Got the same Fiat 2.5 tdi as you by the way. Thinks....why don't you buy one of these and then tell me whether or not it works!

Seems cheap as chips at £56.


----------



## badger (May 9, 2005)

Blimey.......chips are dear in Wilshire innit..... :?


----------



## spykal (May 9, 2005)

Hi Waleem

There are not many of them that are capable of starting a vehicle that has a completely flat battery on a cold and frosty morning so the bigger the better .... that one weighing in at 17kgs at least stands half a chance...

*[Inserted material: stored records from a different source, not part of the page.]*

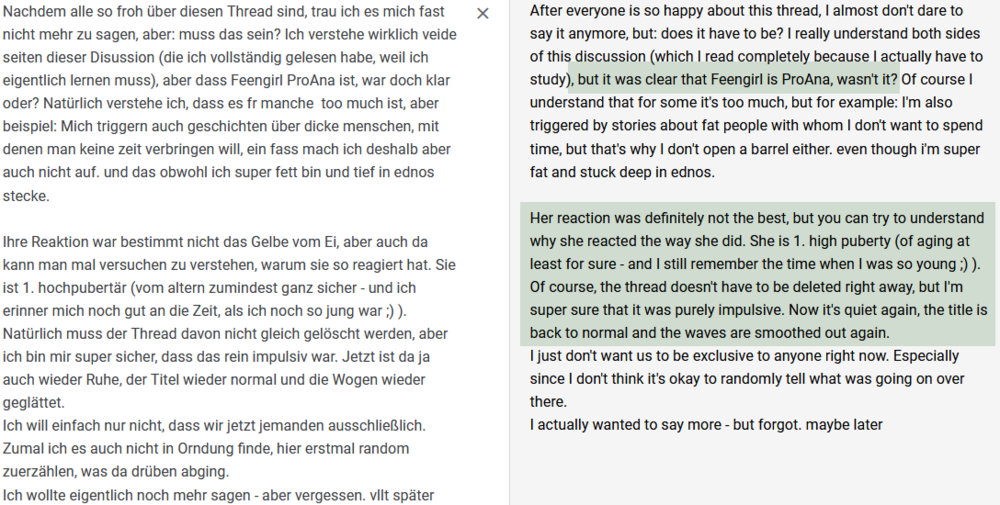Click the translated line 'I actually wanted to say more'

(x=706, y=425)
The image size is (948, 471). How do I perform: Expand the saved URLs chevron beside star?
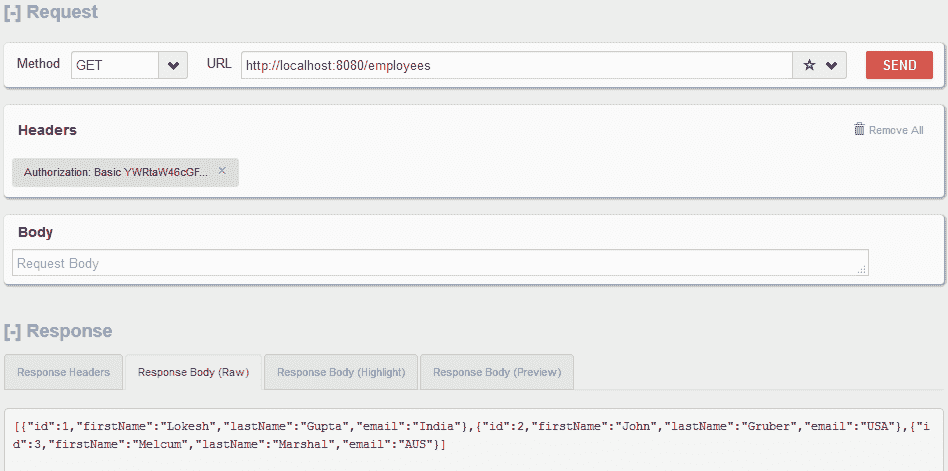[831, 66]
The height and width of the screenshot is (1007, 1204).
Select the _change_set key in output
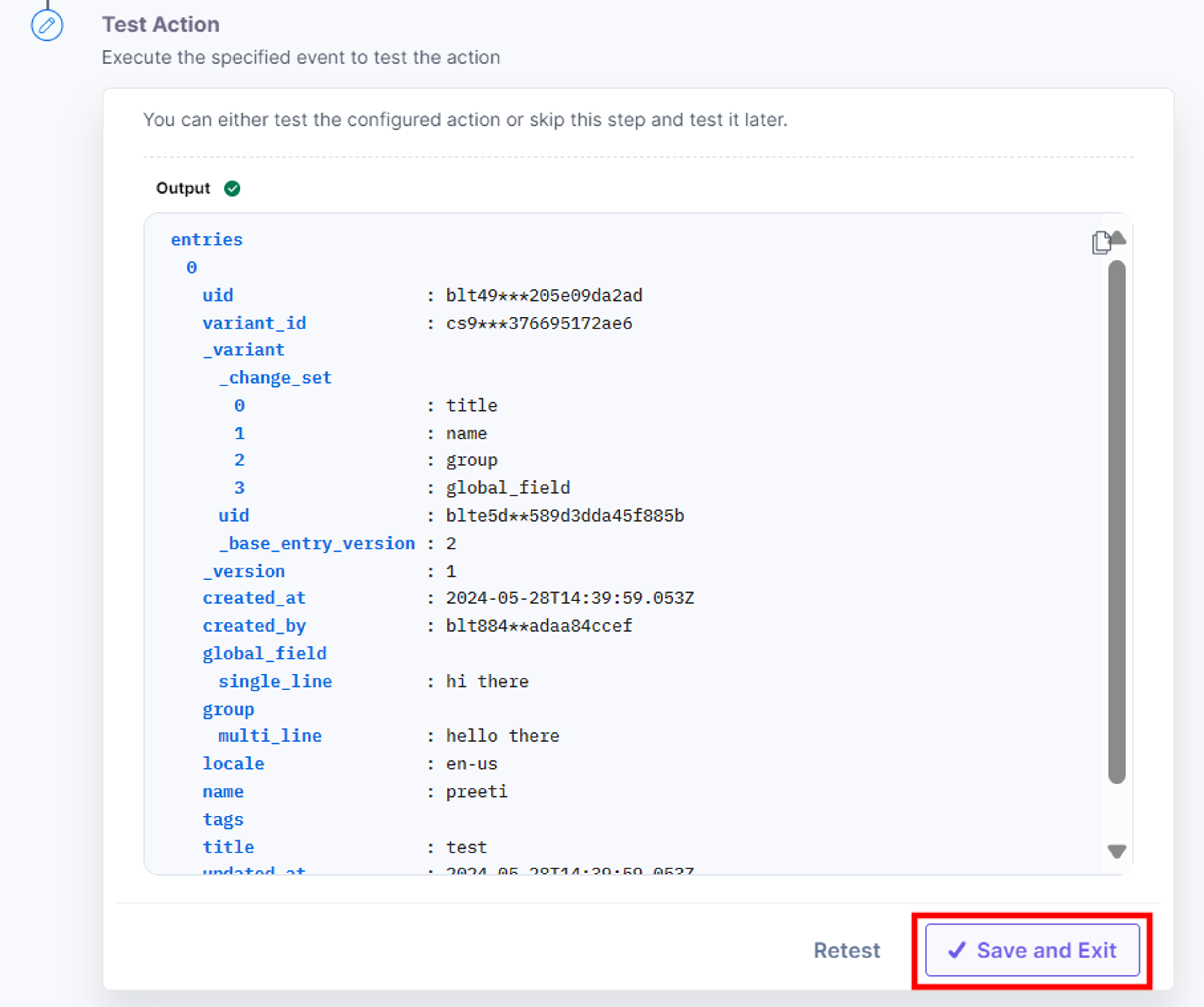click(x=275, y=378)
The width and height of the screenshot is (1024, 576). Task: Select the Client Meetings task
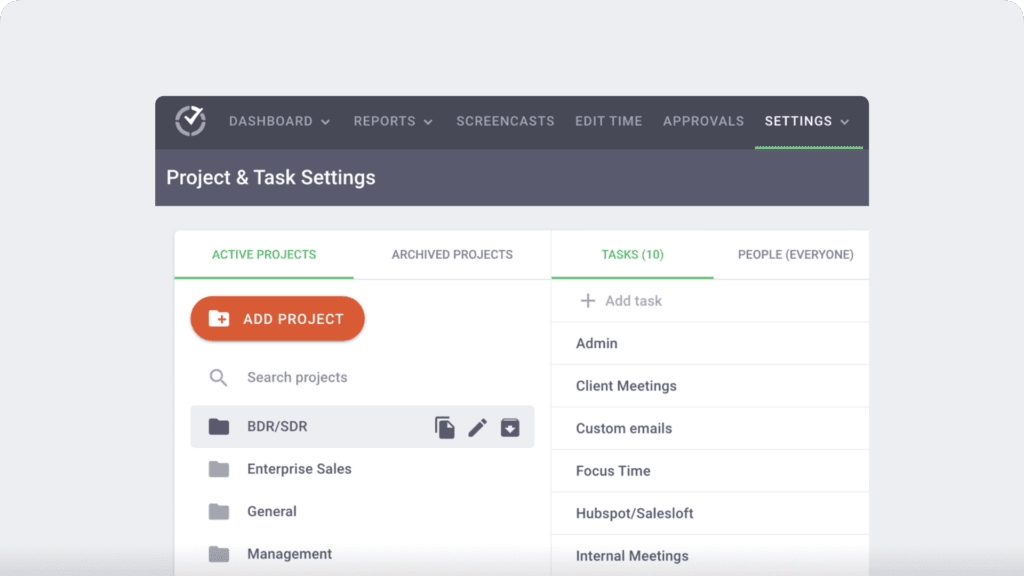tap(625, 385)
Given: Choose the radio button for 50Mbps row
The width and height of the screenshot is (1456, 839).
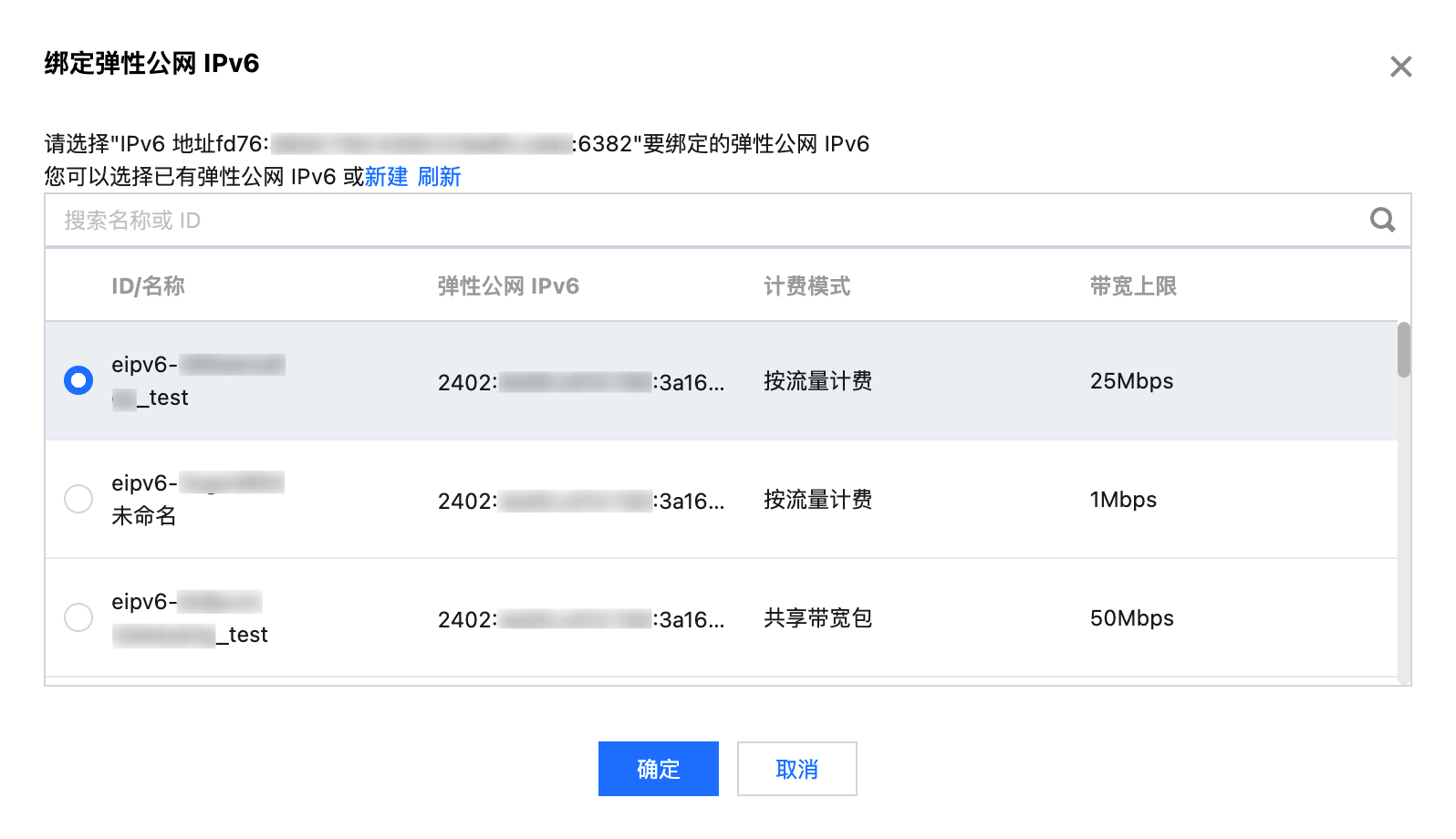Looking at the screenshot, I should (78, 617).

It gets a good review Here <<

Mike


----------



## DJP (May 9, 2005)

Most jump starts will not start a 2.5D if the van battery is totally flat. You may just get one or two turns of the engine before it goes flat. Makke sure the glow plug warning light goes out first before trying. The secret with jump starts also is to keep them fully charged. It may be rated at 700amps I don't know where they get that power rating from such a small battery at 17kg including the case, leads etc. etc. That makes the battery around 15kilo. How heavy is the O.E. battery on the van in comparison and how much bigger is it. It may get you out of trouble on the odd occasion. I would buy a new van battery and a pair of booster cables.


----------



## 97993 (Mar 5, 2006)

Hi John this piece of kit will do the job, won a witch caravan award for best buy and is available at your local Machine Mart @£66.99 +vat time you add postage it is only a fiver dearer but easey to return if things go T**s up as it,s on your door step 
Geo


----------



## Waleem (Nov 1, 2006)

Thanks all. Thats a good point about buying it locally Geo-knowing my luck the one I buy will be faulty.....
I think the battery is fine. The problem arose because it hasnt been started for about a month. My onboard charger charges leisure AND van batteries, so I plugged it in a week ago expecting a charge. When the van didnt start, I tested the charger and the output to the van battery wasnt charging. Battery was at 10.5V so not going to start!!
After much multimeter testing etc etc, it seems that the fuse in line from the charger to the battery (In the engine bay) might have had dirty contacts. After I had taken it in and out a few times for testing, the charger suddenly started charging again. Only time will tell if it charges the battery enough to start the van !
Incidentally, the charger fuse is 40A rated, but is the biggest blade fuse I have ever seen! I certainly dont have a spare, but will be trying to find one just in case. All the other fuses on the conversion are regular blades.


----------



## 97993 (Mar 5, 2006)

John see me at the show I think I have a sparefor you
Geo


----------



## Waleem (Nov 1, 2006)

Geo
We are visiting Saturday only, so will attempt to find you on the stand. Many thanks.


----------



## mangothemadmonk (Aug 6, 2006)

A booster pack will not start a van with a total flat battery. It needs some life in the vehicle battery, just enough to turn ithe engine over. Like it says on the tin, its only a booster.
Johnny F


----------



## androidGB (May 26, 2005)

mangothemadmonk said:


> A booster pack will not start a van with a total flat battery. It needs some life in the vehicle battery, just enough to turn ithe engine over. Like it says on the tin, its only a booster.
> Johnny F


I've started vehicles a number of times with completely flat batteries using these devices

Andrew


----------



## 97993 (Mar 5, 2006)

The problem with booster pack is when you conect up and go for it, you should leave conected for a couple of mins to put a bit of life in vehicle battery then start so you both right :lol:


----------



## mangothemadmonk (Aug 6, 2006)

androidGB said:


> I've started vehicles a number of times with completely flat batteries using these devices
> 
> Andrew


I bet the vehicle battery wasn't completely flat?
Johnny F


----------



## andyman (Aug 31, 2006)

Always used a spare battery and a QUALITY PAIR OF JUMP LEADS


----------



## gromett (May 9, 2005)

Set of jump leads from the Hab battery to the vehicle battery?

Works for me but I did have 400AH victron AGMs. Guess it would work even with 110AH ones though?

Karl


----------



## androidGB (May 26, 2005)

mangothemadmonk said:


> androidGB said:
> 
> 
> > I've started vehicles a number of times with completely flat batteries using these devices
> ...


To the point that where the ignition light wouldn't come on and I had to re code the radio. That's flat in my book, the only point I would make is the the battery pack had been recently recharged.

Andrew

Andrew


----------